Sellers had worked with Adams and poet (also
an Anglican priest) Alice Goodman on their previous opera,
Nixon in China, which Sellers directed. In 1987, the three set out to develop
an opera based on the then-recent events surrounding the Palestinian hijacking
of the
Achille Lauro and to use the
incident as an opportunity to explore the backgrounds of both sides of the
intensely complex political conflict between Israelis and Palestinians.
According to Adams, in an interview on his
website, “we weren’t making an overly conscious attempt to be neutral,
but on the other hand, after reading about the background it was impossible not
to have strong feelings” (Beverly).
Adams goes on to explain the intense research involved in developing the
opera: a thorough examination of source material such as the Old Testament, histories
of the Middle East, the foundations of Zionism, the Balfour Declaration,
Theodore Herzel, Edward Said, and the Koran.
Adams states that “the entire opera is about symmetries and polarities”
(Earbox.).
By creating such a work – one
that lends symmetry to what
many Jews and Muslims have historically viewed as a
completely asymmetrical and one-sided debate – the opera has the power to level
the playing field between both sides of the conflict, paving the way to a
better understanding of the differences in the ideology and religion that tend
to divide nations and individuals, pushing them to the brink of war.
The opera has the power to serve as a
springboard for philosophical debate on the merits of tolerance and
understanding.
It has the power to bring
peace through the possible organizations of Jewish/Muslim interfaith groups and
groups dedicated to exploring cultural, artistic, and ideological differences
with the purpose of finding solutions for working peacefully with one another.

§ **Data taken from a collection**:
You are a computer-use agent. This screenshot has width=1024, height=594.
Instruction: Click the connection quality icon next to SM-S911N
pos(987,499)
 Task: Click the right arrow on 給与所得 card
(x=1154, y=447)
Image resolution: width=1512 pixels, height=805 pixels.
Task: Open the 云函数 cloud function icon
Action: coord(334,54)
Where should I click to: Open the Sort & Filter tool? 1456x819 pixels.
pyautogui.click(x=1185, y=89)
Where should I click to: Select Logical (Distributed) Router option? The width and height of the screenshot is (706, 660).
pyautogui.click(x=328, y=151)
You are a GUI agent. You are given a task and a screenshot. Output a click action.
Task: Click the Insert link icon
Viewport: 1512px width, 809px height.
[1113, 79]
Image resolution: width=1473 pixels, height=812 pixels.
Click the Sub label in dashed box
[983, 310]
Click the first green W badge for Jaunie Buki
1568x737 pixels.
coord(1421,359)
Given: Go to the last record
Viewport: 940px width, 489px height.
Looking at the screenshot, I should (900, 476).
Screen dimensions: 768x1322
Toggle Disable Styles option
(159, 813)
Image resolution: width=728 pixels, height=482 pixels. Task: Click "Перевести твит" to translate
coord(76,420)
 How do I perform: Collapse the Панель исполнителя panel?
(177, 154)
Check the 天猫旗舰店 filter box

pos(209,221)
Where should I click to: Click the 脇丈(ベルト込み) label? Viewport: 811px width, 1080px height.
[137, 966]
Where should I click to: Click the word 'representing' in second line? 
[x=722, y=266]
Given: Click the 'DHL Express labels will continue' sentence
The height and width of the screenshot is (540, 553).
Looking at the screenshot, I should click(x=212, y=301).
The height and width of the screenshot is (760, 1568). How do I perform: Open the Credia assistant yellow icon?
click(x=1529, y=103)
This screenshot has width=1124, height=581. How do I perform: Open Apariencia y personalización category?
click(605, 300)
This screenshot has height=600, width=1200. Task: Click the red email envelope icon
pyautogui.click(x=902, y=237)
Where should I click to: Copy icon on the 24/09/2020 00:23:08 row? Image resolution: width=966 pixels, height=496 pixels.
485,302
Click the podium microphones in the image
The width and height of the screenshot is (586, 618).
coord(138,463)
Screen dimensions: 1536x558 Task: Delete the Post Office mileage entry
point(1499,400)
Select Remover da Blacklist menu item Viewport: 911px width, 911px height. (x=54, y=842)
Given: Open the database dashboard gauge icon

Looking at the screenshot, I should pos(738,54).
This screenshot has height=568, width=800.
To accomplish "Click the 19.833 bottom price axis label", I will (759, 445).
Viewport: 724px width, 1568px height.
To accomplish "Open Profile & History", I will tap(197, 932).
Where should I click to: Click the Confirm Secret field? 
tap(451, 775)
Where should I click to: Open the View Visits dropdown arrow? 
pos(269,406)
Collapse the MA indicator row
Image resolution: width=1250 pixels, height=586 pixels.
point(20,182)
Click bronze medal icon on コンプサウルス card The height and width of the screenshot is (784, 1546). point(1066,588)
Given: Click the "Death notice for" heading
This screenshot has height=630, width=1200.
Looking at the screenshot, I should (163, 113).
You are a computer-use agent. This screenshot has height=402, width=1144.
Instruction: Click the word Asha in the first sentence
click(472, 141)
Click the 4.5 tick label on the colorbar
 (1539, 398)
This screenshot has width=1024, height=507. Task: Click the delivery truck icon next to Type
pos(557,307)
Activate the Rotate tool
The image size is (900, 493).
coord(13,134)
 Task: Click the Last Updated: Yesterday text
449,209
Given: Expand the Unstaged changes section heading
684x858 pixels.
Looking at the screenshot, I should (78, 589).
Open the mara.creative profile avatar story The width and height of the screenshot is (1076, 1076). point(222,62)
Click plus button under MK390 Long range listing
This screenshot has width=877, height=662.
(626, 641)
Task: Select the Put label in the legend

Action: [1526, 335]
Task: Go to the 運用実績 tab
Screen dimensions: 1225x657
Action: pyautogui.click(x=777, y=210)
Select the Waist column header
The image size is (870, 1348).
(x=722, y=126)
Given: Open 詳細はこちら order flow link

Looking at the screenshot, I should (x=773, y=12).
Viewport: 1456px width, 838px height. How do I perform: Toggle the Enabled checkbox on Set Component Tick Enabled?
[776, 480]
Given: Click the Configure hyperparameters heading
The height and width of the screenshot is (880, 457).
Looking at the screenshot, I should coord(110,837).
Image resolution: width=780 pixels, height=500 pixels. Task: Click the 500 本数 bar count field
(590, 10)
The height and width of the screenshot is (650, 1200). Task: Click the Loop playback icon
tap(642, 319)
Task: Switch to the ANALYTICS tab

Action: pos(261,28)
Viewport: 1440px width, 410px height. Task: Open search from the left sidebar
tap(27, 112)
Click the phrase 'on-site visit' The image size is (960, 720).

§ **GIVEN REQUEST**: According to the text about the opera, in what year did the three collaborators set out to develop it?

§ **OUTPUT OF THE TASK**: 1987